Марианна вздрогнула.

– Погиб?

– Да. Он ничего не делает вполовину – и не прячется за других.

– Погиб! – шепнула Марианна снова, и слезы побежали по ее лицу. – Ах, Василий Федотыч! мне очень жаль его. Но почему же он не может восторжествовать? Почему он должен непременно погибнуть?

– Потому, Марианна, что в подобных предприятиях первые всегда погибают, даже если они удаются… А в этом деле, что он затеял, не только первые и вторые погибнут – но и десятые… и двадцатые…

– Так мы и не дождемся?

– Того, что вы думаете? – Никогда. Глазами мы этого не увидим; вот этими, живыми глазами. Ну – духовными… это другое дело. Любуйся хоть теперь, сейчас. Тут контроля нет.

– Так зачем же вы, Соломин…

– Что?

– Зачем вы идете по этой дороге?

– Потому что нет другой. – То есть, собственно, цель у нас с Маркеловым одна; дорога другая.
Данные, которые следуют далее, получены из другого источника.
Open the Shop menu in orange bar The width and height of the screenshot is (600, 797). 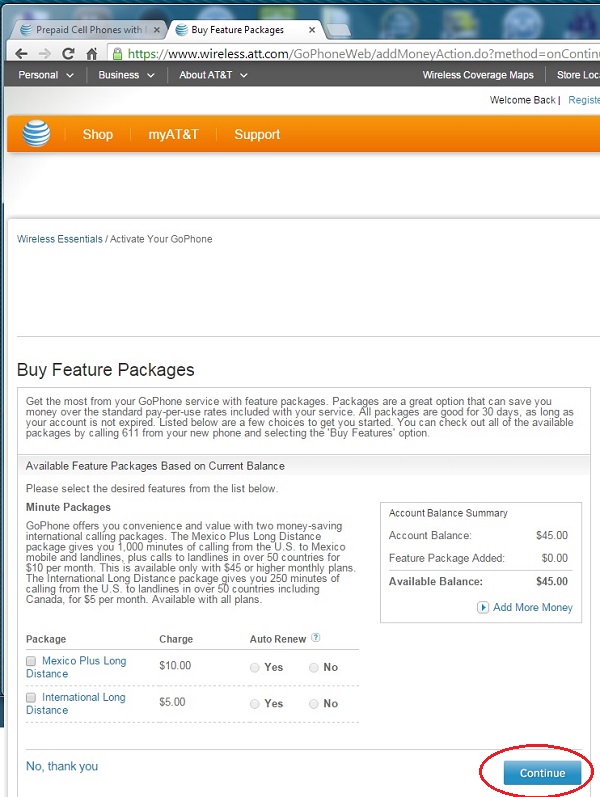tap(98, 134)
– Бедный Сергей Михайлович! – уныло промолвила Марианна. Соломин опять осторожно поласкал ее.

– Ну, полноте; еще нет ничего верного. Посмотрим, какие известия привезет Павел. В нашем… звании надо быть твердым. Англичане говорят: «Never say die». Хорошая поговорка. Лучше русской: «Пришла беда, растворяй ворота!» Заранее горевать нечего. Соломин поднялся со стула.

– А место, которое вы хотели мне достать? – спросила вдруг Марианна. Слезы блестели еще у ней на щеках, но в глазах уже не было печали…

Соломин сел опять…

– Разве вам так хочется поскорей уехать отсюда?

– О нет! Но я желала бы быть полезной.

– Марианна, вы очень полезны и здесь. Не покидайте нас, подождите. Чего вам? – спросил Соломин вошедшую Татьяну. (Он говорил «ты» одному Павлу – и то потому, что тот был бы слишком несчастлив, если б Соломин вздумал говорить ему «вы».)

– Да тут какой-то женский пол спрашивает Алексея Дмитрича, – отвечала Татьяна, посмеиваясь и разводя руками, – я было сказала, что его нет у нас, совсем нету. Мы, мол, и не знаем, что за человек такой? Но тут он…

– Да кто – он?

– Да самый этот женский пол. Взял да написал свое имя на этой вот бумаге и говорит, чтобы я показала и что его пустят; и что, если точно Алексея Дмитрича дома нет, так он и подождать может. На бумаге стояло крупными буквами: МАШУРИНА.

– Впустите, – сказал Соломин. – Вас, Марианна, не стеснит, если она сюда войдет? Она тоже – из наших.

– Нисколько, помилуйте.

Через несколько мгновений на пороге показалась Машурина – в том же самом платье, в каком мы ее видели в начале первой главы.